The key insight is that dismissed is a valid state with documentation requirements. Without an explicit dismiss state, vulnerabilities either stay open forever (backlog debt) or get quietly dropped (unknown risk). Forcing a dismiss reason creates accountability and an audit trail.
The Three Metrics That Replace "Number of Criticals"
If you're still reporting patch SLA compliance as your primary VM metric, you're measuring the wrong thing. Three better metrics:
1. EPSS-Weighted Backlog Age
Instead of counting all open vulnerabilities equally, weight them by EPSS score.

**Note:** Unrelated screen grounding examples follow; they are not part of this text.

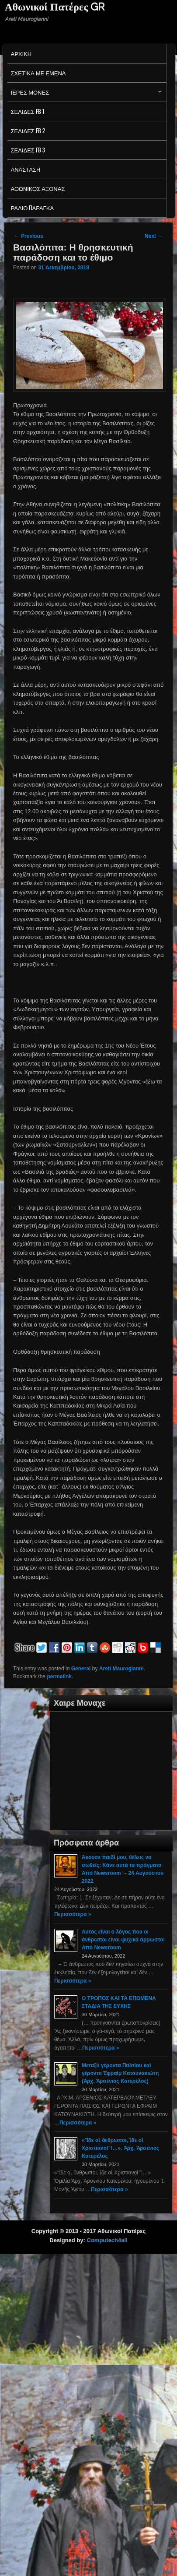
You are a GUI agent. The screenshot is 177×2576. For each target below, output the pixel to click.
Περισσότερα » (72, 1914)
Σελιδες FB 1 (28, 111)
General (81, 1669)
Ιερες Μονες (84, 94)
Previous (28, 236)
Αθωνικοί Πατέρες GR (54, 6)
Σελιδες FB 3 (28, 149)
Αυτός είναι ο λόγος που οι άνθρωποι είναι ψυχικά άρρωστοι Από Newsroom (123, 1940)
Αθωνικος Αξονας (38, 188)
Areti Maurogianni (121, 1669)
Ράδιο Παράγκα (32, 207)
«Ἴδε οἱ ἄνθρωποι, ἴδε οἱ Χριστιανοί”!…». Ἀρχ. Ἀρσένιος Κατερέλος (120, 2148)
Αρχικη (21, 53)
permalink (59, 1676)
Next (154, 236)
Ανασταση (26, 169)
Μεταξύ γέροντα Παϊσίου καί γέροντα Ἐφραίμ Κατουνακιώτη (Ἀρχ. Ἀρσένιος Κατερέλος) (120, 2073)
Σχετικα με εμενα (38, 72)
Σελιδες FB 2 (28, 130)
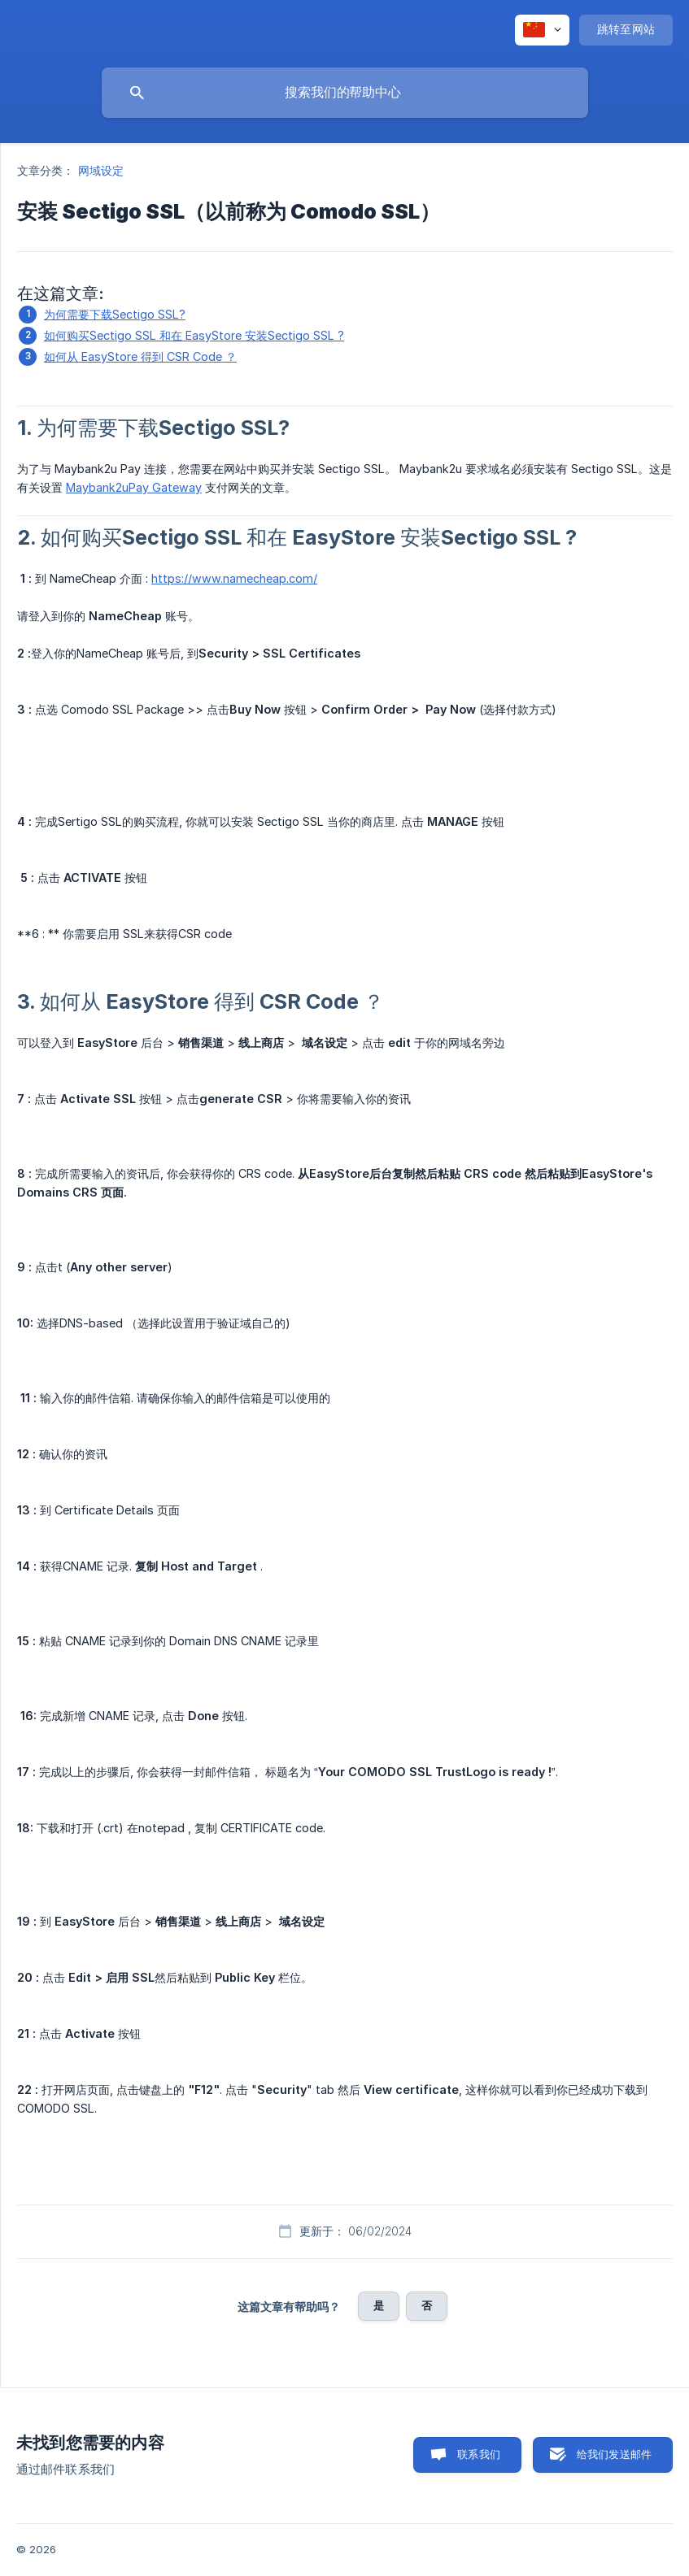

A backlog of 1,000 CVEs with average EPSS 0.002 is less concerning than a backlog of 20 CVEs with average EPSS 0.4. Track this trend weekly; it's a far better leading indicator of breach risk than raw count.
2. KEV Time-to-Triage
When a new CVE enters the CISA KEV catalog, how many hours until your team has triaged it and assigned an owner? This metric forces rapid response to confirmed active exploitation. A target of under 24 hours is achievable and meaningful.
3. TRIS™ score Reduction Rate
Track the sum of TRIS™ scores across your open vulnerability queue, and measure how fast that aggregate score is decreasing. This tells you whether you're actually reducing organizational risk, or just patching easy, low-risk findings to hit count-based targets.
What to Do This Week
If you're drowning in alerts right now, three immediate actions:
- Pull your current open findings. Filter to EPSS > 0.5 or KEV = YES. That's your real queue. Everything else is background noise for now.
- Establish a triage SLA for KEV entries specifically. 24-hour assignment, 72-hour mitigation plan. Everything else can follow your standard cycle.
- Run a dismiss pass. Go through your 90-day-old backlog and explicitly dismiss things that are not applicable. Document why. Shrinking a backlog through honest dismissal is better than a growing backlog that nobody trusts.
Alert fatigue is a signal that your prioritization system is broken, not that your team is failing. Fix the system.